Sharding Strategy Propagation Algorithm

View Source On Gitee

Overview

The sharding strategy propagation algorithm means that the user only needs to manually define the strategies for a few key operators, and the strategies for the rest of the operators in the computation graph are automatically generated by the algorithm. Because the strategies of the key operators have been defined, the cost model of the algorithm mainly describes the redistribution cost between operators, and the optimization objective is to minimize the cost of the whole graph redistribution. Because the main operator strategy has been defined, which is equivalent to compress the search space, the search time of this scheme is shorter, and its strategy performance relies on the definition of the key operator strategy, so it still requires the user to have some ability to analyze the definition strategy.

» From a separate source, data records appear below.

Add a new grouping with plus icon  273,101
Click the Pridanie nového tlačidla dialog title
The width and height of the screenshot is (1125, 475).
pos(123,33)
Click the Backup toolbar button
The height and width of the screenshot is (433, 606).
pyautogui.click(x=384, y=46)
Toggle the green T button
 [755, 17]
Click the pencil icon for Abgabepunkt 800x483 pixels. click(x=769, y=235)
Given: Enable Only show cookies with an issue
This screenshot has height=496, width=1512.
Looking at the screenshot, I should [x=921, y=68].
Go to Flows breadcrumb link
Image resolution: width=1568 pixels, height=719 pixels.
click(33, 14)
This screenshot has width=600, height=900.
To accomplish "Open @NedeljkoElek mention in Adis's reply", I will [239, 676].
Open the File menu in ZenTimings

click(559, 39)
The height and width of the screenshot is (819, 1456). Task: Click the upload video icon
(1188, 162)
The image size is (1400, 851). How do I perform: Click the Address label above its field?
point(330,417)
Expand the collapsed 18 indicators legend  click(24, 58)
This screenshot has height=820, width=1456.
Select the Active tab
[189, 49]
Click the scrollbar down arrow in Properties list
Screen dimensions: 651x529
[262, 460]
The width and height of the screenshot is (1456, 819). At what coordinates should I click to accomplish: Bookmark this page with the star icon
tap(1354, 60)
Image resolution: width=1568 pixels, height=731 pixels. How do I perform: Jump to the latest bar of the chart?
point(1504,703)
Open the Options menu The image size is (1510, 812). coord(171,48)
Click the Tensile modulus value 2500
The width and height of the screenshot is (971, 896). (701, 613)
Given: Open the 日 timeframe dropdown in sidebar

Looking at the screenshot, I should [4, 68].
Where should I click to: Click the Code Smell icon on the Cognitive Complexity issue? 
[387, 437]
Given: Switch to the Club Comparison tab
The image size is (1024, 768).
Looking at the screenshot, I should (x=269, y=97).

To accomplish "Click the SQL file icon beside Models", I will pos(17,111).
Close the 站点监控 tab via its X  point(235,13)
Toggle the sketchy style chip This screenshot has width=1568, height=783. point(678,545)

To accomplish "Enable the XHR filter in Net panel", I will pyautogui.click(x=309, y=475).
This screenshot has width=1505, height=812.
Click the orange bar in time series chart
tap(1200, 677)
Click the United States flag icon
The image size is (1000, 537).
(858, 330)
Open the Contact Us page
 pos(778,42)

Hardware platforms supported by the sharding strategy propagation algorithm include Ascend, GPU, in addition to both PyNative mode and Graph mode.

Related interfaces:

  1. mindspore.set_auto_parallel_context(parallel_mode=ParallelMode.AUTO_PARALLEL, search_mode="sharding_propagation"): Set the parallel mode to auto-parallel and the search mode to the sharding strategy propagation algorithm.

  2. mindspore.nn.Cell.shard() and mindspore.ops.Primitive.shard(): Specifies the operator sharding strategy, and the strategy for the rest of the operators is derived by the propagation algorithm. Currently the mindspore.nn.Cell.shard() interface needs to be used in PyNative mode.

In summary, the sharding strategy propagation algorithm requires the user to manually configure the sharding strategy of the key operator.

Basic Principles

Given a computation graph, Sharding Propagation is a functionality that propagates the Sharding Strategies from configured operator to the whole graph, with the goal of minimizing the communication cost in Tensor Redistribution.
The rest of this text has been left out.